» **Instruções**
1 - Responda com base no trecho sobre trabalho escravo:
(a) Qual artigo do Código Penal define o trabalho escravo contemporâneo?
(b) Qual emenda constitucional aprovou a nova redação do art. 243 da Constituição Federal?
(c) Qual projeto de lei está em trâmite para regular esse dispositivo?
2 - Reproduza o trecho sobre trabalho escravo de "3. Outra forma" até "grave retrocesso social.", inclusive, e troque "grave" por "sério".

» **Trecho**
------------------------------------------------------------------------

2. Várias são as frentes de ação contra o trabalho escravo contemporâneo, este definido na redação do art. 149 do Código Penal ao prever como tipo penal condutas como no seu caput:
Reduzir alguém a condição análoga à de escravo, quer submetendo-o a trabalhos forçados ou a jornada exaustiva, quer sujeitando-o a condições degradantes de trabalho, quer restringindo, por qualquer meio, sua locomoção em razão de dívida contraída com o empregador ou preposto (grifo nosso).
3. Outra forma de combate ao trabalho escravo é a chamada desapropriação por interesse social. Nesse sentido, a nova redação do art. 243 da Constituição Federal, para prever a expropriação de propriedades urbanas e rurais onde se verifique a exploração do trabalho escravo, foi um importante avanço conquistado com a aprovação da Emenda Constitucional nº 81/2014. Para a aplicação desse dispositivo, há a exigência constitucional de lei reguladora. Por esse motivo, está em trâmite o PLS 432/2013.
4. Ocorre que, dentre outros obstáculos à efetividade desse louvável mecanismo para erradicação do trabalho escravo criados pelo referido Projeto de Lei, a tentativa de redefinição do trabalho escravo na redação do art. 1º, § 1º representa um grave retrocesso social.

------------------------------------------------------------------------

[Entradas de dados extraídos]
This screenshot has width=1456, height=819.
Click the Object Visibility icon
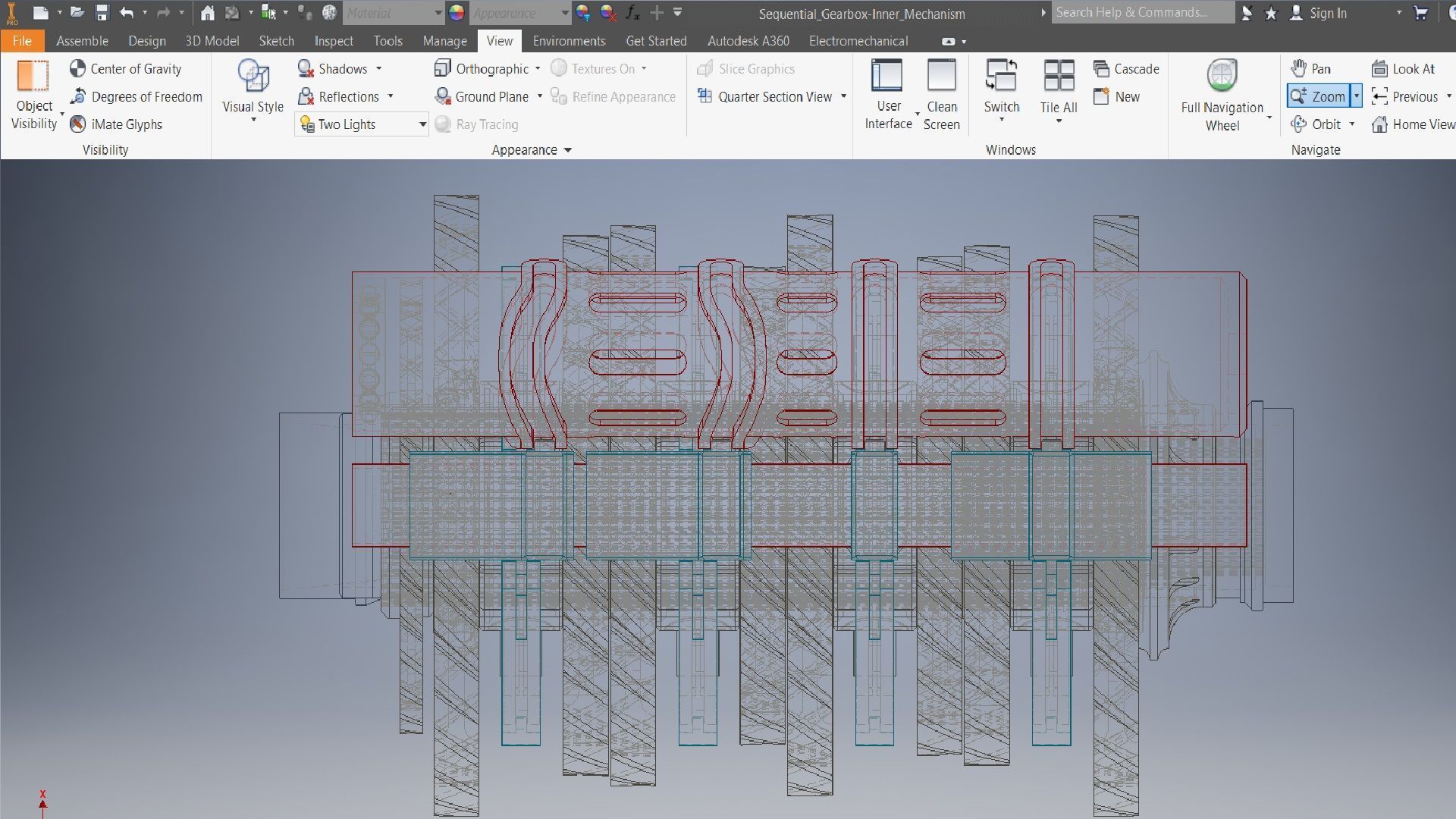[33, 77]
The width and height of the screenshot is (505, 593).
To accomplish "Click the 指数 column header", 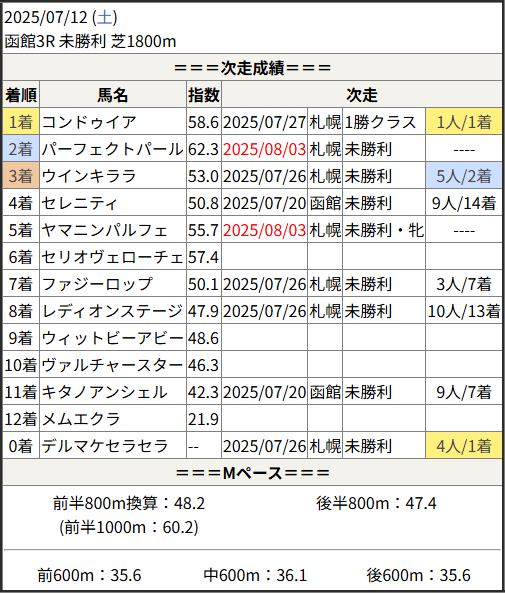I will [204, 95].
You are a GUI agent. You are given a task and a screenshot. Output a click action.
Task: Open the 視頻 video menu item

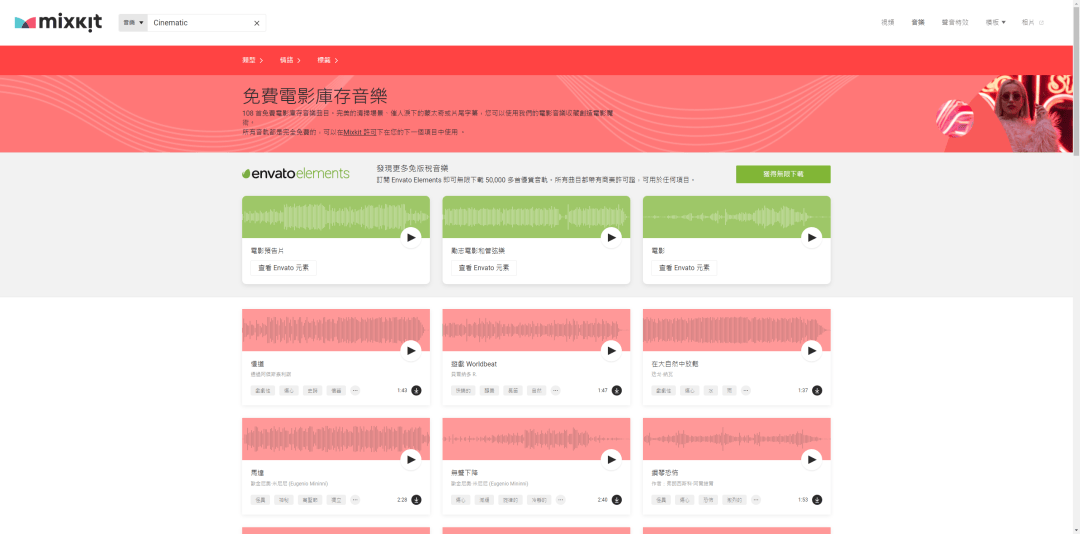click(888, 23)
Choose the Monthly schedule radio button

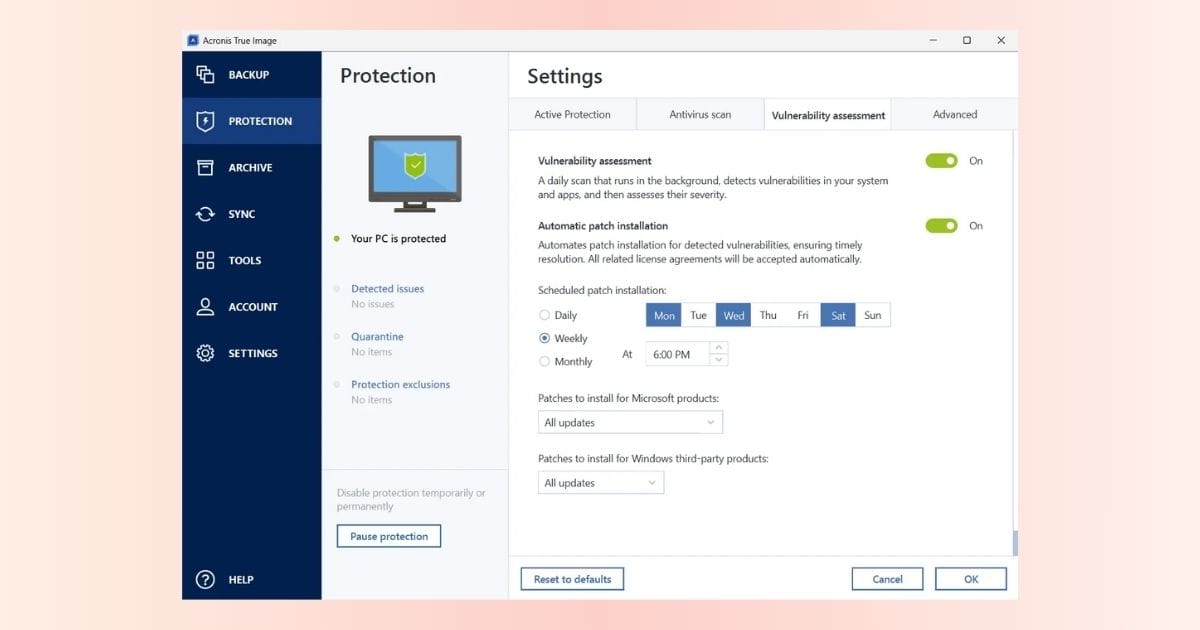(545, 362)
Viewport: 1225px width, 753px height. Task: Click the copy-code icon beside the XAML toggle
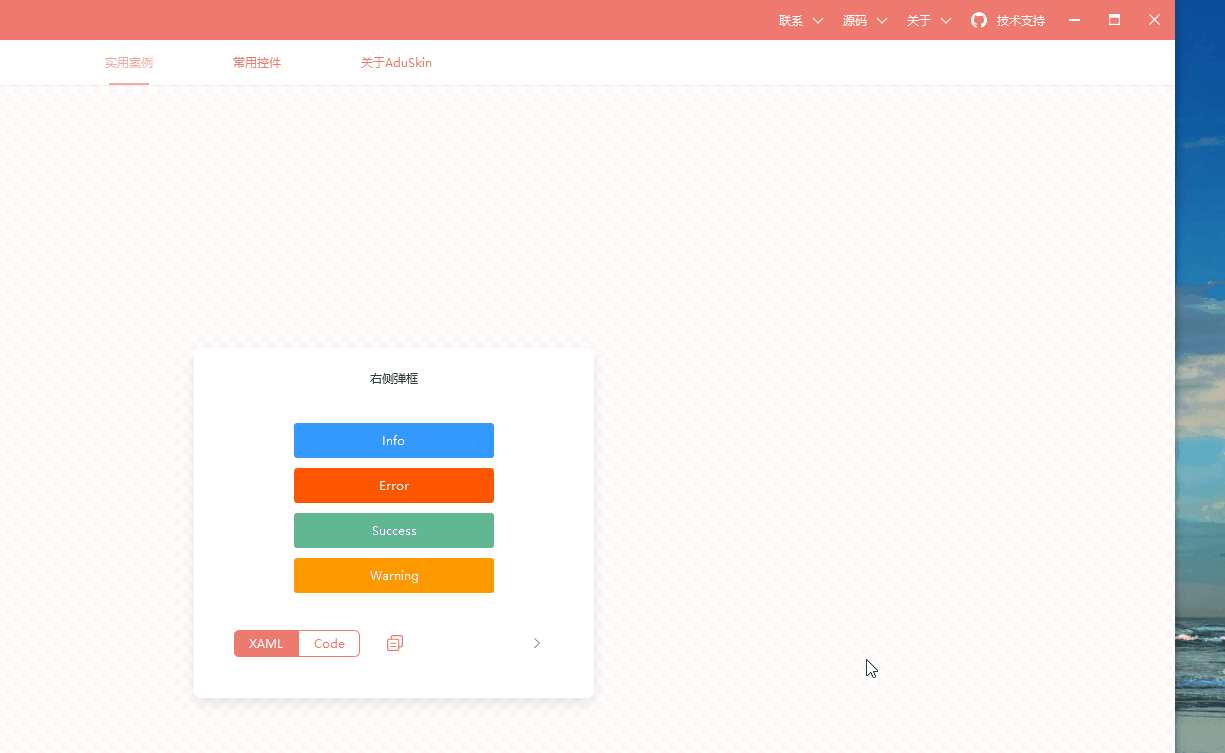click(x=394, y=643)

------------------------------------------------------------------------

» **Respostas em ordem**
1 -
(a) O art. 149 do Código Penal.
(b) A Emenda Constitucional nº 81/2014.
(c) O PLS 432/2013.

2 -
3. Outra forma de combate ao trabalho escravo é a chamada desapropriação por interesse social. Nesse sentido, a nova redação do art. 243 da Constituição Federal, para prever a expropriação de propriedades urbanas e rurais onde se verifique a exploração do trabalho escravo, foi um importante avanço conquistado com a aprovação da Emenda Constitucional nº 81/2014. Para a aplicação desse dispositivo, há a exigência constitucional de lei reguladora. Por esse motivo, está em trâmite o PLS 432/2013.
4. Ocorre que, dentre outros obstáculos à efetividade desse louvável mecanismo para erradicação do trabalho escravo criados pelo referido Projeto de Lei, a tentativa de redefinição do trabalho escravo na redação do art. 1º, § 1º representa um sério retrocesso social.